• [Entries taken from a collection]

+ + + +

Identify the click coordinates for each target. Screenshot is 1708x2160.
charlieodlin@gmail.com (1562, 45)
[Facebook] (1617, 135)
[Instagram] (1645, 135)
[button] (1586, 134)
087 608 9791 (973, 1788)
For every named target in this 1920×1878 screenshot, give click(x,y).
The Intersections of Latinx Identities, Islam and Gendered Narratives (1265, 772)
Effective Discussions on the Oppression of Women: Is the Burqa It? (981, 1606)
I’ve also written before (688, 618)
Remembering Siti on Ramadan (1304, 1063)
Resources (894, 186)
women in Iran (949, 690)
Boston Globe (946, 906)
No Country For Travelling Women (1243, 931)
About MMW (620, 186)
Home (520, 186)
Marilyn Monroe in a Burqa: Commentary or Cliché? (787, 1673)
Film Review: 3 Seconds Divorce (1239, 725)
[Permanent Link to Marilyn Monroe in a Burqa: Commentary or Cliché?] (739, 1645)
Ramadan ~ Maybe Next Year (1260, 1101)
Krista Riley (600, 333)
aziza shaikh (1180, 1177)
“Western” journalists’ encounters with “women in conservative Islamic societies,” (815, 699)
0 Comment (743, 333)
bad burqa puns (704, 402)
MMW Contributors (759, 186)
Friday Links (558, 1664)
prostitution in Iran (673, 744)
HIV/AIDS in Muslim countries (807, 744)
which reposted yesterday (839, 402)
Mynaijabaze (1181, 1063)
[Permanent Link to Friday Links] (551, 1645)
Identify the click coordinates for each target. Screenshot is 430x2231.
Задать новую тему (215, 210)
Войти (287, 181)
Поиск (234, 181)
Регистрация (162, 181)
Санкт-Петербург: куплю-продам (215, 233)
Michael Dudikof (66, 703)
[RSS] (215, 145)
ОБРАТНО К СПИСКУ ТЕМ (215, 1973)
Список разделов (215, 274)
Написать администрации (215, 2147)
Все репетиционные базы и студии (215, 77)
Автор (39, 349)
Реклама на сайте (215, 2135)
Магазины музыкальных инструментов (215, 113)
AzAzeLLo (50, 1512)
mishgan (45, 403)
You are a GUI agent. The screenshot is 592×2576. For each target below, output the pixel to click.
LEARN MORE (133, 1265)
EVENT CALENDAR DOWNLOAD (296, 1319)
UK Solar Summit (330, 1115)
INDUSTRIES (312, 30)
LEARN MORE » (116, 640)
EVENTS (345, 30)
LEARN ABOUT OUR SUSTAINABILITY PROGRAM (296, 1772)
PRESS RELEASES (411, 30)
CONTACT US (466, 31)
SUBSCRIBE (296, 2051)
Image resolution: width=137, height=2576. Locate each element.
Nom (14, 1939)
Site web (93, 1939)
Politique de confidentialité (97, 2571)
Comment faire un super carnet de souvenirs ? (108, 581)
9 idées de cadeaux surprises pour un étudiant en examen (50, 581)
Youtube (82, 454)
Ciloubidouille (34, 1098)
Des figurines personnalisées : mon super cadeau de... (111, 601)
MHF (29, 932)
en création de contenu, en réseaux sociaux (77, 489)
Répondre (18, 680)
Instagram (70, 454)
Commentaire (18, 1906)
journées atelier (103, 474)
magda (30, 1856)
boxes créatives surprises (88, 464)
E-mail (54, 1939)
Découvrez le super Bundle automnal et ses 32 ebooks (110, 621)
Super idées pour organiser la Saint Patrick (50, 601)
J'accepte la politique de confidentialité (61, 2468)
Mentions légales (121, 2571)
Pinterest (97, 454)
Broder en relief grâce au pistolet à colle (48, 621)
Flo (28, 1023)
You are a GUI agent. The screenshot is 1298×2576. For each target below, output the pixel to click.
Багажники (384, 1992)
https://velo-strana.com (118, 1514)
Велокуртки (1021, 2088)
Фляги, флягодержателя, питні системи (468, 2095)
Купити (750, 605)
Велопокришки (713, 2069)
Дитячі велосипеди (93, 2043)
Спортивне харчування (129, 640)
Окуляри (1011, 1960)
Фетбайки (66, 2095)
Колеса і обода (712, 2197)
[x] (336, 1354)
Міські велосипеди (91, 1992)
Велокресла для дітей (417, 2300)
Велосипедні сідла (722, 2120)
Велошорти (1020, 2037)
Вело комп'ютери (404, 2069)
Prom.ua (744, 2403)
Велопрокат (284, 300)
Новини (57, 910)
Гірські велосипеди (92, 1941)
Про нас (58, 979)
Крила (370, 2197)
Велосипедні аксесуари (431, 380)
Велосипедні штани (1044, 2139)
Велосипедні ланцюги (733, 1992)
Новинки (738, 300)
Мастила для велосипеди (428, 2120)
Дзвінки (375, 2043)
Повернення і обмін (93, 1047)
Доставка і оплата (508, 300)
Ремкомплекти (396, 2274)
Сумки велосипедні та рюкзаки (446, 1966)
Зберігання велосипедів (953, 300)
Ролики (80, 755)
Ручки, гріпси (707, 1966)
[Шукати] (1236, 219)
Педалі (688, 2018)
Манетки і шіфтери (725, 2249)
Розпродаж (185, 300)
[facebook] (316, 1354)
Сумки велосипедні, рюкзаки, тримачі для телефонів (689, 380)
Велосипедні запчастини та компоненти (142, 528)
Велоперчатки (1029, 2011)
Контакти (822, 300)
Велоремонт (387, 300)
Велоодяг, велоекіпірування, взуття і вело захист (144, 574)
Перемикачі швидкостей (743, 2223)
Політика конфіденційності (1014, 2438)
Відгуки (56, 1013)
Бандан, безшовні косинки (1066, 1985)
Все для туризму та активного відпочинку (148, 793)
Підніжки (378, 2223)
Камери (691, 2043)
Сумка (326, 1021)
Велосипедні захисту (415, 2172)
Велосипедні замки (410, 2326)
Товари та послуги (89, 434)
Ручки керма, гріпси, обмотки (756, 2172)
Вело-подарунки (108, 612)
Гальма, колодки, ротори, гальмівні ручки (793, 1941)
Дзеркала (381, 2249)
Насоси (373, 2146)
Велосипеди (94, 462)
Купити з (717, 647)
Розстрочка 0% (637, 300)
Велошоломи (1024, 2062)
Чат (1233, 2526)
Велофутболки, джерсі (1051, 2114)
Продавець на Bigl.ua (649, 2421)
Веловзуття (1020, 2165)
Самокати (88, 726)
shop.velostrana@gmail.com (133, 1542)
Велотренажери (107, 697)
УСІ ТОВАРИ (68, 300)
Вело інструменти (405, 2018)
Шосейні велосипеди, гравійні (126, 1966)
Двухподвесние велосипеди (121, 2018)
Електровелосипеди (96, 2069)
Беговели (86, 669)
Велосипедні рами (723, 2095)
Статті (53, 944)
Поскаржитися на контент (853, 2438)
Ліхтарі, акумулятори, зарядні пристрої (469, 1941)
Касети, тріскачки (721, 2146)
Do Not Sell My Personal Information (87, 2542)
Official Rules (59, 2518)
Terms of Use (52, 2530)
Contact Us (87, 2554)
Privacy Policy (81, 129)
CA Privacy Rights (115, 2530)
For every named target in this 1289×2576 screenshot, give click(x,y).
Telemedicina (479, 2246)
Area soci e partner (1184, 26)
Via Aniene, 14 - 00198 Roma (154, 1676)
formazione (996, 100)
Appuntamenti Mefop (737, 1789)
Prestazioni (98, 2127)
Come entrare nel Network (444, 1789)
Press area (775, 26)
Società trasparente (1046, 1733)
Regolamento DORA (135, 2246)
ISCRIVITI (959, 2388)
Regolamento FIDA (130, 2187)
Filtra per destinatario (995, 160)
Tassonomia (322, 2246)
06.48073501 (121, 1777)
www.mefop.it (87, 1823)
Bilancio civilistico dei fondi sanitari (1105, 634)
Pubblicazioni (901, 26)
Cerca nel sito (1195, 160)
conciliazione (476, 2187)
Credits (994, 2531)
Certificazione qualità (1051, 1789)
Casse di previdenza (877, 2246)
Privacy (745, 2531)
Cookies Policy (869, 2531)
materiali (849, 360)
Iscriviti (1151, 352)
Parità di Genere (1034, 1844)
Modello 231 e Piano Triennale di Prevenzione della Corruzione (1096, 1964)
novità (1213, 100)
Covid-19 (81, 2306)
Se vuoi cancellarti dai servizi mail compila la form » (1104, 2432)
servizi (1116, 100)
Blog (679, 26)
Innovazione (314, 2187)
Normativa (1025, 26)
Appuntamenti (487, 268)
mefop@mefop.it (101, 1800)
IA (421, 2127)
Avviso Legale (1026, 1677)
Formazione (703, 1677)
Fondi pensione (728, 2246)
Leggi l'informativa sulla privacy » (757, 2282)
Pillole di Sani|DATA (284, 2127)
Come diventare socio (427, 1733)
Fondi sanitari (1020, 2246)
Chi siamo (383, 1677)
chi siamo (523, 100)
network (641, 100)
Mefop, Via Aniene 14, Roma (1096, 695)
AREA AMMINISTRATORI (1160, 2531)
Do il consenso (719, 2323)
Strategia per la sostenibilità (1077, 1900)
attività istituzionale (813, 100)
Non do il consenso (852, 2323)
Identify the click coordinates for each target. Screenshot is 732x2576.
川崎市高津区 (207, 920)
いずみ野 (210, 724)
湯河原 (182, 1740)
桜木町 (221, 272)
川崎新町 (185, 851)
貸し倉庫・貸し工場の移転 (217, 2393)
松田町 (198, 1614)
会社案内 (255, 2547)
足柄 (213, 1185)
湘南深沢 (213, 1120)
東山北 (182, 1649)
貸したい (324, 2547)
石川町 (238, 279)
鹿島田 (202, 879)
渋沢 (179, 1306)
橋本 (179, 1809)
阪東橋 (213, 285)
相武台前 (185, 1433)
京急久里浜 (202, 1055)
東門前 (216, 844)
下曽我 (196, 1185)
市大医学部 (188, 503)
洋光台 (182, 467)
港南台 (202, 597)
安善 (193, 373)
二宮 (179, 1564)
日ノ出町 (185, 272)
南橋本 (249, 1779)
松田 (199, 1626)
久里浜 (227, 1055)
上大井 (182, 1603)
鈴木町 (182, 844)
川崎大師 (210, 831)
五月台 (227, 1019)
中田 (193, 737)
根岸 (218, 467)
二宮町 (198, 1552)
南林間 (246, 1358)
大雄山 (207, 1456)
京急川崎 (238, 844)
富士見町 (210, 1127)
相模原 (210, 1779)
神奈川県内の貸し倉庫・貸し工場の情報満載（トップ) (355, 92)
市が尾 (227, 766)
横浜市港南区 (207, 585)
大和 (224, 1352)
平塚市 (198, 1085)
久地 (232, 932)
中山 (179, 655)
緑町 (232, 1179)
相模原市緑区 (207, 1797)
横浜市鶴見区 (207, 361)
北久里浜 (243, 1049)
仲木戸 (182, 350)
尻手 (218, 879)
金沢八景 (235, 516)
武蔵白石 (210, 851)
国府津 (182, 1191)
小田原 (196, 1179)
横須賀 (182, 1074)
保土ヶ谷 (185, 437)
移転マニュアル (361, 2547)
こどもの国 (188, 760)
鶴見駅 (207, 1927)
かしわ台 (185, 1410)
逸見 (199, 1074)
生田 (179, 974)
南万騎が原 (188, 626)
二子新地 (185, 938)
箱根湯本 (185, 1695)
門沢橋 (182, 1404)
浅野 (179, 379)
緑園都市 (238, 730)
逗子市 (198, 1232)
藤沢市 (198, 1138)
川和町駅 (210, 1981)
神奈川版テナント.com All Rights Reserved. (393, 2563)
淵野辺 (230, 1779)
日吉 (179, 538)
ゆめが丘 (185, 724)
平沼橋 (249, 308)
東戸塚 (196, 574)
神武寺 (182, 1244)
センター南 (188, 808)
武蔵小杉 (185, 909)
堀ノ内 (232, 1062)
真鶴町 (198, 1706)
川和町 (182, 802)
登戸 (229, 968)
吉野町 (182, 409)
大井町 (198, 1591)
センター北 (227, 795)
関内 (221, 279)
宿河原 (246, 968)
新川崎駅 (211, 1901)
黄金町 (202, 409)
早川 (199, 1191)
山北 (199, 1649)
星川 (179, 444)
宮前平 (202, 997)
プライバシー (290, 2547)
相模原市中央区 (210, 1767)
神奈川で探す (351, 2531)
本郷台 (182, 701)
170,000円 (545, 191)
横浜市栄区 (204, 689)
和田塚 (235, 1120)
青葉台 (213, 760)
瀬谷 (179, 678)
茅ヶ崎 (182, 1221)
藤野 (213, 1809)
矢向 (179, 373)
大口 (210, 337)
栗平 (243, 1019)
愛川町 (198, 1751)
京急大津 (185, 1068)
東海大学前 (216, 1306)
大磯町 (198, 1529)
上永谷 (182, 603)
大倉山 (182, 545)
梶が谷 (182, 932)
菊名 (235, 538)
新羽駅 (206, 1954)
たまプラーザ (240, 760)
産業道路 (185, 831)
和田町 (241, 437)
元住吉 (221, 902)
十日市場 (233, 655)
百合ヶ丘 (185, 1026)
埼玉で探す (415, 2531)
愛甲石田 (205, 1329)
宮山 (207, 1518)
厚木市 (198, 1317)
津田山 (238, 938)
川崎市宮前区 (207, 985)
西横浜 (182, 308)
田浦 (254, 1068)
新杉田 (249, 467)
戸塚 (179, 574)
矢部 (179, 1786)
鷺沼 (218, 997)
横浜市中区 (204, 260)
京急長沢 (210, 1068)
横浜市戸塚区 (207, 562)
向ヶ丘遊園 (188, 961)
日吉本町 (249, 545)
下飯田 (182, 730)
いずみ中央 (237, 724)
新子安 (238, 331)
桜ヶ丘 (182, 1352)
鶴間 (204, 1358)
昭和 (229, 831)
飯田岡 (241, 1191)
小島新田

+ + + +

All lines above from the one containing "[Instagram] (1645, 135)" to the one containing "Написать администрации (215, 2147)" must be repeated exactly, both lines included, and no others.

[Instagram] (1645, 135)
[button] (1586, 134)
087 608 9791 (973, 1788)
For every named target in this 1920×1878 screenshot, give click(x,y).
The Intersections of Latinx Identities, Islam and Gendered Narratives (1265, 772)
Effective Discussions on the Oppression of Women: Is the Burqa It? (981, 1606)
I’ve also written before (688, 618)
Remembering Siti on Ramadan (1304, 1063)
Resources (894, 186)
women in Iran (949, 690)
Boston Globe (946, 906)
No Country For Travelling Women (1243, 931)
About MMW (620, 186)
Home (520, 186)
Marilyn Monroe in a Burqa: Commentary or Cliché? (787, 1673)
Film Review: 3 Seconds Divorce (1239, 725)
[Permanent Link to Marilyn Monroe in a Burqa: Commentary or Cliché?] (739, 1645)
Ramadan ~ Maybe Next Year (1260, 1101)
Krista Riley (600, 333)
aziza shaikh (1180, 1177)
“Western” journalists’ encounters with “women in conservative Islamic societies,” (815, 699)
0 Comment (743, 333)
bad burqa puns (704, 402)
MMW Contributors (759, 186)
Friday Links (558, 1664)
prostitution in Iran (673, 744)
HIV/AIDS in Muslim countries (807, 744)
which reposted yesterday (839, 402)
Mynaijabaze (1181, 1063)
[Permanent Link to Friday Links] (551, 1645)
Identify the click coordinates for each target. Screenshot is 430x2231.
Задать новую тему (215, 210)
Войти (287, 181)
Поиск (234, 181)
Регистрация (162, 181)
Санкт-Петербург: куплю-продам (215, 233)
Michael Dudikof (66, 703)
[RSS] (215, 145)
ОБРАТНО К СПИСКУ ТЕМ (215, 1973)
Список разделов (215, 274)
Написать администрации (215, 2147)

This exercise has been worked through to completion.